Canada's electronic spy agency collects millions of emails from Canadians and stores them for "days to months" while trying to filter out malware and other attacks on government computer networks, CBC News has learned.

A top-secret document written by Communications Security Establishment (CSE) analysts sheds new light on the scope of the agency's domestic email collection as part of its mandate to protect government computers.

CBC analyzed the document in collaboration with U.S. news site The Intercept, which obtained it from U.S. National Security Agency whistleblower Edward Snowden.

Canada's electronic spy agency watched visits to government websites and collected about 400,000 emails to the government every day, storing some of the data for years, according to the 2010 document. Today's volume is likely much higher given online traffic growth.

Common online activities involving the government include Canadians filing their taxes, writing to members of Parliament and applying for passports.

The program to protect government servers from hackers, criminals and enemy states is raising questions about the breadth of the collection, the length of retention and how the information could be shared with police and spy partners in other countries.

Chris Parsons, an internet security expert who viewed the document, said there are legitimate purposes for the agency to monitor your communications with the government.

"But you should be able to communicate with your government without the fear that what you say … could come back to haunt you in unexpected ways," says Parsons, a postdoctoral fellow at Citizen Lab, a unit at the University of Toronto's Munk School of Global Affairs.

"When we collect huge volumes, it's not just used to track bad guys. It goes into data stores for years or months at a time and then it can be used at any point in the future."

CSE says "specific communications" are examined if they are "suspected to relate to a cyberthreat that could harm government of Canada systems and networks."

Metadata kept 'months to years'

The surveillance service vacuums in about 400,000 emails to and from the government every day and then scans them using a tool called PonyExpress to look for any suspicious links or attachments, according to the top-secret document.

§ WRITTEN PROBLEM 1
Rescale a stretch of the records: start at the line that has "Where should I click to: Click the heading 'Competition" and stop after the line that has "tap(249, 185)". Reproduce only those lines, requests included, with every tap coordinate in the answers multiplied by 0.25 and rounded to a whole number, halves rounded up.

[Records from a pointing dataset]
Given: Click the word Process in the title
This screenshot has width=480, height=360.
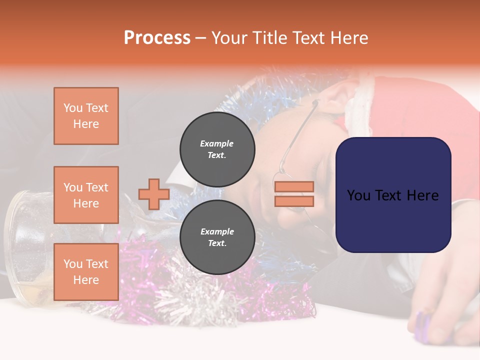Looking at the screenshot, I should [x=157, y=38].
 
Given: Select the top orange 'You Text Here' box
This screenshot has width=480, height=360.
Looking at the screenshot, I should [x=86, y=116].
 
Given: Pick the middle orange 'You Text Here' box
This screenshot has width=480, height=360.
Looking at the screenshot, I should [x=86, y=195].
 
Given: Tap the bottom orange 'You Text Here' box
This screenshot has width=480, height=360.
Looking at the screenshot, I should [x=86, y=272].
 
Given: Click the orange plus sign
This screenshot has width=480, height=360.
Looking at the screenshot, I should [x=154, y=194].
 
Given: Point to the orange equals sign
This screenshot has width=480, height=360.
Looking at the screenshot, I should [x=294, y=194].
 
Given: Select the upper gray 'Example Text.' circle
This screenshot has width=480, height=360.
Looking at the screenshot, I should [x=217, y=150].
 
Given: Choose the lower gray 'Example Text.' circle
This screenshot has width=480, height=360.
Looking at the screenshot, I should [x=217, y=238].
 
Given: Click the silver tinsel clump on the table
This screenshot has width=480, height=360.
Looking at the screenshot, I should [x=200, y=295].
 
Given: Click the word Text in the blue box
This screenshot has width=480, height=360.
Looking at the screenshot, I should [x=393, y=195].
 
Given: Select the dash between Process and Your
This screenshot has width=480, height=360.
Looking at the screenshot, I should [x=200, y=38].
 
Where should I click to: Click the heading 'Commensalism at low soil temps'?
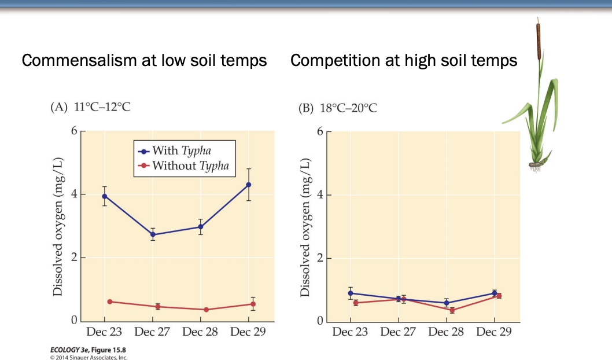tap(144, 60)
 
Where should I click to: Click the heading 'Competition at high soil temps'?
tap(404, 60)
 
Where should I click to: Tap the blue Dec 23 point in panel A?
tap(105, 196)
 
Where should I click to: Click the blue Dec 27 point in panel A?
tap(153, 234)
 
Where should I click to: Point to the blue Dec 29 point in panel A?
tap(249, 185)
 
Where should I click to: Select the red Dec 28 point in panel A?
tap(205, 310)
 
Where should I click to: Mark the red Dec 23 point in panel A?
tap(109, 302)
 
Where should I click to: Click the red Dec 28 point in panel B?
tap(452, 310)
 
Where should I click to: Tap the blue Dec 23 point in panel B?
tap(351, 293)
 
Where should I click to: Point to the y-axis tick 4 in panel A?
tap(73, 194)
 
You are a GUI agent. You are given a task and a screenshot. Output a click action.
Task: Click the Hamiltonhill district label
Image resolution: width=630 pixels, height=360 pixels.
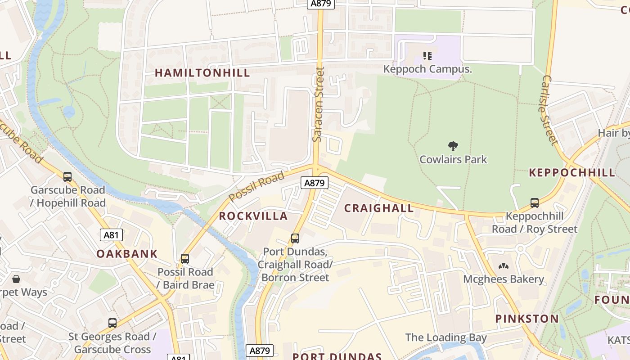202,73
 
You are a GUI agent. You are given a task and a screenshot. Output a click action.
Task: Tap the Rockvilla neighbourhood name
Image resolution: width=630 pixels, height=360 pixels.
253,216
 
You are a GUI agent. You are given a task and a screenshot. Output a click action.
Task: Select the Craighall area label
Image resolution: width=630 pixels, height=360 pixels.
378,208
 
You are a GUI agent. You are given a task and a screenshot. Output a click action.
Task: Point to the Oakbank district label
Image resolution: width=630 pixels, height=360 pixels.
127,254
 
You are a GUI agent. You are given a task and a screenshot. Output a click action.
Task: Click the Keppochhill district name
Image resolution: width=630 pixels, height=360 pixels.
572,172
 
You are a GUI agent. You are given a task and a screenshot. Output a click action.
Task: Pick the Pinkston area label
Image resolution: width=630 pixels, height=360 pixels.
527,319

§ WRITTEN PROBLEM 2
Turn the paragraph of the article on Canadian government email collection that begins "Canada's electronic spy agency watched visits" into a short bulleted list of its main facts.

§ WORKED SOLUTION 1
Where should I click to: Click the heading 'Competition at high soil temps'?
tap(101, 15)
 
Where should I click to: Tap the blue Dec 23 point in panel A?
tap(26, 49)
 
Where should I click to: Click the blue Dec 27 point in panel A?
tap(38, 59)
 
Where should I click to: Point to the blue Dec 29 point in panel A?
tap(62, 46)

§ WORKED SOLUTION 2
- The agency watched visits to government websites.
- It collected about 400,000 emails to the government every day.
- It stored some of the data for years, according to the 2010 document.
- Today's volume is likely much higher, given the growth in online traffic.